>> begin PROVIDED INFORMATION

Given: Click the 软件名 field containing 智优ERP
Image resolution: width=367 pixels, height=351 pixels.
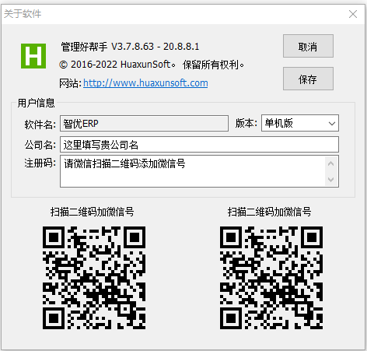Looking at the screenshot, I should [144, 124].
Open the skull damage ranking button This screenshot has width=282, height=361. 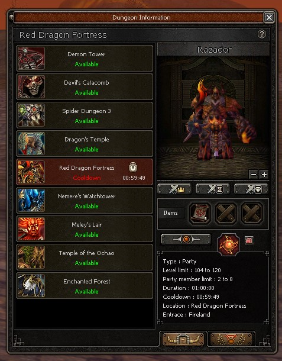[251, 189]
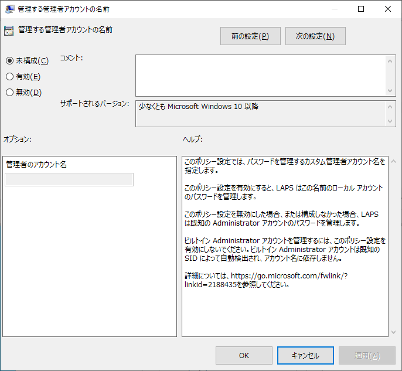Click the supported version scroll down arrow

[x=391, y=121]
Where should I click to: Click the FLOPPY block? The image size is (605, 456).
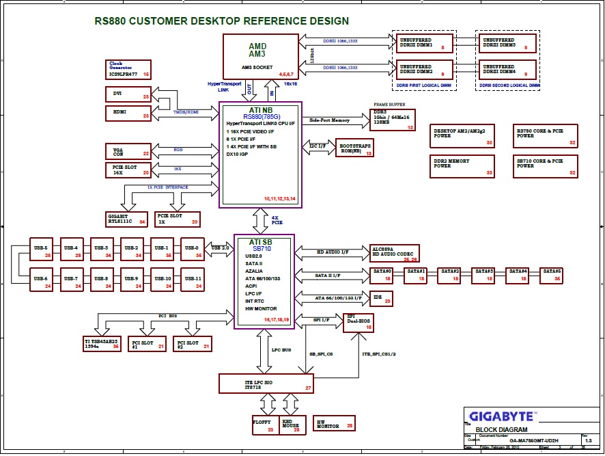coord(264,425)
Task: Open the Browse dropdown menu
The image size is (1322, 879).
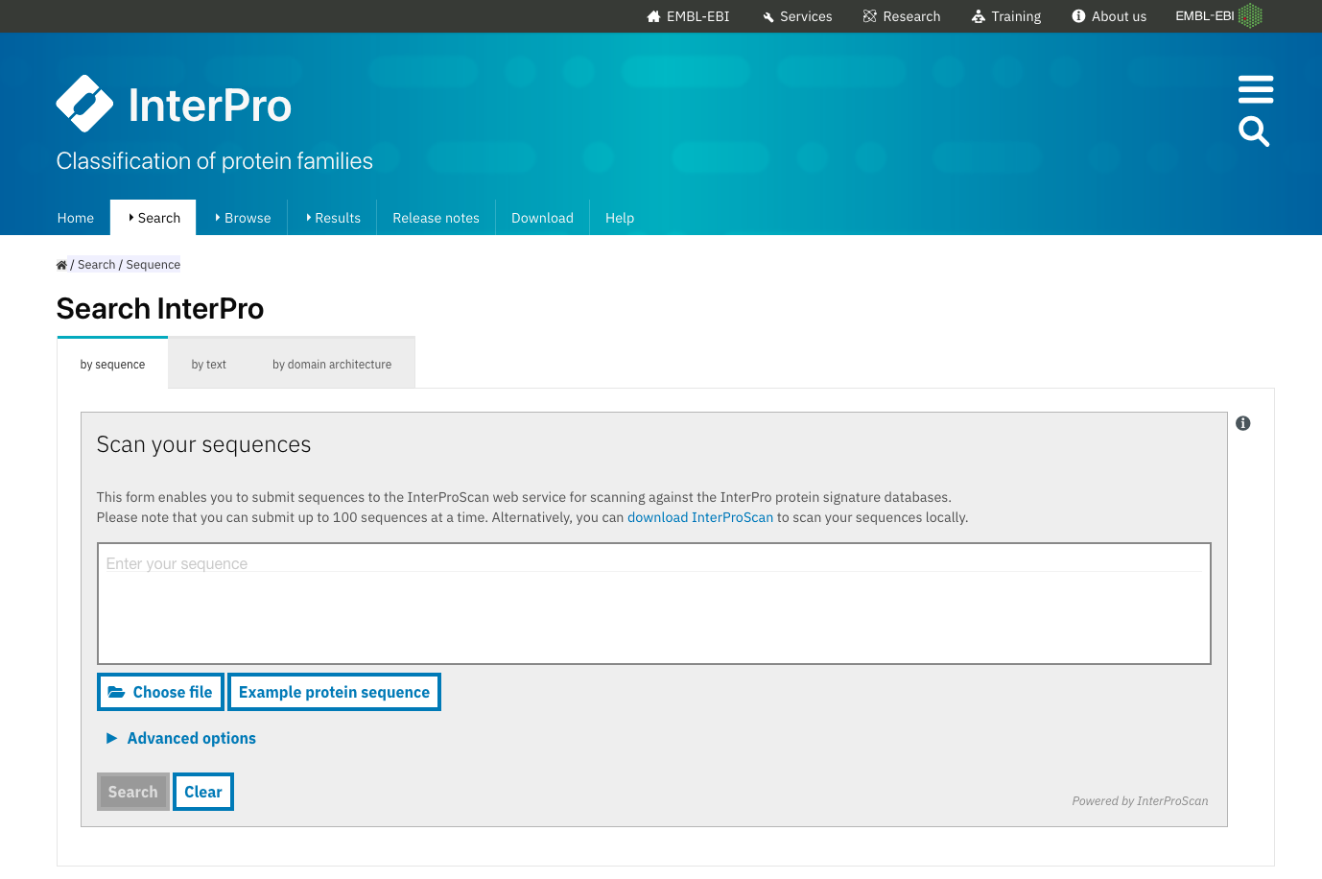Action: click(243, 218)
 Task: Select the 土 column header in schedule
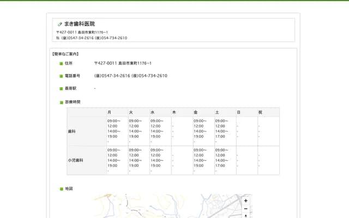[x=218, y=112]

>> end PROVIDED INFORMATION

Copy the records word for word, starting at the line that contains "Task: Open the Browse dropdown menu" and ending with the last line of the records. Leave the pictures out of your copy.

Task: Open the Browse dropdown menu
The image size is (1322, 879).
Action: click(243, 218)
 Task: Select the 土 column header in schedule
[x=218, y=112]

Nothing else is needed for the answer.